To appreciate the significance of the WEF’s intervention, it is important first to recognise the years leading up to 2020 and how they laid the foundations for where we are today.
Each January the WEF host their annual meeting in Davos, Switzerland. In 2014, Christine Lagarde, who was then the managing director of the IMF, called for a ‘reset‘ of monetary policy, the financial sector regulatory environment and structural reforms of global economies.
Lagarde was adamant that a reset was required ‘in the way in which the economy grows around the world‘. Fleshing this out, Lagarde cited the dangers to financial stability due to ‘bubbles developing here and there‘, the over 200 million globally who were unemployed and economic growth being too slow.
Despite these concerns, Lagarde’s view was that fiscal consolidation within national economies was still necessary in order to control spending and ensure the post 2008 ‘recovery‘.
In January 2019 I posted an article that went into detail about the monetary policy aspect of the ‘reset‘ promoted by Lagarde (Monetary Policy ‘Reset’: From Rhetoric to Actuality).

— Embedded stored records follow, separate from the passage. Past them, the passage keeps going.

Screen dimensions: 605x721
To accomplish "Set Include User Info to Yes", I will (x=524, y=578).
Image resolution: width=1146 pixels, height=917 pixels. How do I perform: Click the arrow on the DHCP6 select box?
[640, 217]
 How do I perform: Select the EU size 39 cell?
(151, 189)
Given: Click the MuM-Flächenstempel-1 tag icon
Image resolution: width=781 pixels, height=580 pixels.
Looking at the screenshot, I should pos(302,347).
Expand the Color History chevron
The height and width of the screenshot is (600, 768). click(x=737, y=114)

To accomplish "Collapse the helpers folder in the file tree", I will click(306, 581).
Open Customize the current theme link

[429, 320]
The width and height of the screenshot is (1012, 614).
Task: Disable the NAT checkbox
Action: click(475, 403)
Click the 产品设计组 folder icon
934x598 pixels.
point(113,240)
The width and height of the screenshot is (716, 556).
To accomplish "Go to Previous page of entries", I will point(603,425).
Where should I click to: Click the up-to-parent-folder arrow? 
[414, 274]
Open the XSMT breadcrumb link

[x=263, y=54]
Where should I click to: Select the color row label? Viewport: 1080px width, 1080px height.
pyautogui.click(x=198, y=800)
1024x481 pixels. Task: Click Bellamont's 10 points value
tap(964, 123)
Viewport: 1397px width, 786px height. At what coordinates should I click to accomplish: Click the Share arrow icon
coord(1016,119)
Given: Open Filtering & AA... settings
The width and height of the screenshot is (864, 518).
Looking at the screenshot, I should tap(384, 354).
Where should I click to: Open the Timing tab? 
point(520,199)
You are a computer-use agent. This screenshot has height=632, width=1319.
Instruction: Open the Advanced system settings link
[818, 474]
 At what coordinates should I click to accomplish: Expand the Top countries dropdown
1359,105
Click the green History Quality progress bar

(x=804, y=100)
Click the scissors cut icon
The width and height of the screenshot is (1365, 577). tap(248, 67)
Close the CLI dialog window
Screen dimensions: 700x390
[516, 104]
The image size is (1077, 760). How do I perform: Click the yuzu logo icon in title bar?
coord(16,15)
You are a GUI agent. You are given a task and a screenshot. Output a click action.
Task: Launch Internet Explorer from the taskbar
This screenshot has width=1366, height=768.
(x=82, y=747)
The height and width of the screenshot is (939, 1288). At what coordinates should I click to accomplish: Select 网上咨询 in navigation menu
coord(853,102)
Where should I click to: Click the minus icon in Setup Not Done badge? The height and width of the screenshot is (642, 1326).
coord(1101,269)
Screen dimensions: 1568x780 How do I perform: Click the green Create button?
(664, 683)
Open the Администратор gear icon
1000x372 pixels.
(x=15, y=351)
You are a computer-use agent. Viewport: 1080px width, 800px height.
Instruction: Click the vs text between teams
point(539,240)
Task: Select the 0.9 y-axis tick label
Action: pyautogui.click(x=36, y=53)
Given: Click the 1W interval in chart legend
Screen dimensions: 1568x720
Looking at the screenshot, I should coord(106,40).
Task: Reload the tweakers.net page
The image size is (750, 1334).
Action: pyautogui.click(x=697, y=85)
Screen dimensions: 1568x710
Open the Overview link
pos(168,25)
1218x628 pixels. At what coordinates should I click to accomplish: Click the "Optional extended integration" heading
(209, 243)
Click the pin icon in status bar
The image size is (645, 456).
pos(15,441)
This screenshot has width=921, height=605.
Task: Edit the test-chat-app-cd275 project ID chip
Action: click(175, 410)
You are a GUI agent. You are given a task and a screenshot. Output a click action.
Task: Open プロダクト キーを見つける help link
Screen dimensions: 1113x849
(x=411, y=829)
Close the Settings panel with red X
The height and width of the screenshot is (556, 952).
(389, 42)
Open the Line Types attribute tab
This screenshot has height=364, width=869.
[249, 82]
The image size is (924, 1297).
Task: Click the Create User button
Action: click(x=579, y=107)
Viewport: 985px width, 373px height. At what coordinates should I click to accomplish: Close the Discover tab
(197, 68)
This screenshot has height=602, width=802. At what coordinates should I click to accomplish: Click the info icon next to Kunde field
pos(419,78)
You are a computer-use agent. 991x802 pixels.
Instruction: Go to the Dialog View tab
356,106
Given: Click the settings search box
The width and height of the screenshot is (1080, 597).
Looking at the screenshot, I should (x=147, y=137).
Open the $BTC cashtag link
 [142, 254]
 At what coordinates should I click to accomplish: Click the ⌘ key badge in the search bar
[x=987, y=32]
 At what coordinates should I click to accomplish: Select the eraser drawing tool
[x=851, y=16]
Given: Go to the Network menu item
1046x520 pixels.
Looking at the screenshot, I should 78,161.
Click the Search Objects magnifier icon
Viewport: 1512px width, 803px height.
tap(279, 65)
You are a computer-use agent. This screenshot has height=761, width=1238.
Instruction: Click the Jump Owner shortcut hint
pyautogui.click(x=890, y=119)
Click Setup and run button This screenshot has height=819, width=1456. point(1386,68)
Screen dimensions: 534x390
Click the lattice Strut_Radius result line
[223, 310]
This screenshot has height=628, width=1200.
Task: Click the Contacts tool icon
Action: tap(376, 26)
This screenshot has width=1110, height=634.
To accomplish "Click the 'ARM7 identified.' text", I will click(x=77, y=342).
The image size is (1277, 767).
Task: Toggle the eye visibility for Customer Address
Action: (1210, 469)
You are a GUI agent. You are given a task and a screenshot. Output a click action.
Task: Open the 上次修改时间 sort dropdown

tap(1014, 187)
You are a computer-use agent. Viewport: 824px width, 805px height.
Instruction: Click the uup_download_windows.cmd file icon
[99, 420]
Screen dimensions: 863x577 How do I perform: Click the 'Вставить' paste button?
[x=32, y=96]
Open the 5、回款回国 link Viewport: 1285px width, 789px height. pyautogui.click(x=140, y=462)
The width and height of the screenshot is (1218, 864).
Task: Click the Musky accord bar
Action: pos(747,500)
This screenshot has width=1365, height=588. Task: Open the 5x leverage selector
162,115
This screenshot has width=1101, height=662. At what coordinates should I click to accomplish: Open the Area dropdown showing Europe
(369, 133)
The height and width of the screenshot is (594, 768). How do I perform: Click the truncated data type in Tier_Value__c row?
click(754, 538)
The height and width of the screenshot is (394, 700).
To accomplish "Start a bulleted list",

I raised how at the time of Lagarde’s intervention the Federal Reserve were tapering their asset purchasing scheme (quantitative easing), introduced in the aftermath of the collapse of Lehman Brothers that triggered the 2008 financial crisis.
Come the end of 2014, the Fed had called a halt entirely to QE. A year later in December 2015, they began to raise interest rates for the first time in over a decade and would later go on to introduce an asset reduction programme where the central bank began to roll off assets from its balance sheet.
For Lagarde, international cooperation would be essential for a reset to succeed. Without nations cooperating, it would likely be fraught with instability and market turbulence. In an interview with Bloomberg at the time of the WEF meeting, Lagarde stressed the importance of the ‘medium term‘ when it came to achieving the reset:
The short term collides with the medium term but the question is to bring the medium term into the personal, political and corporate equation. And that’s the job of the IMF.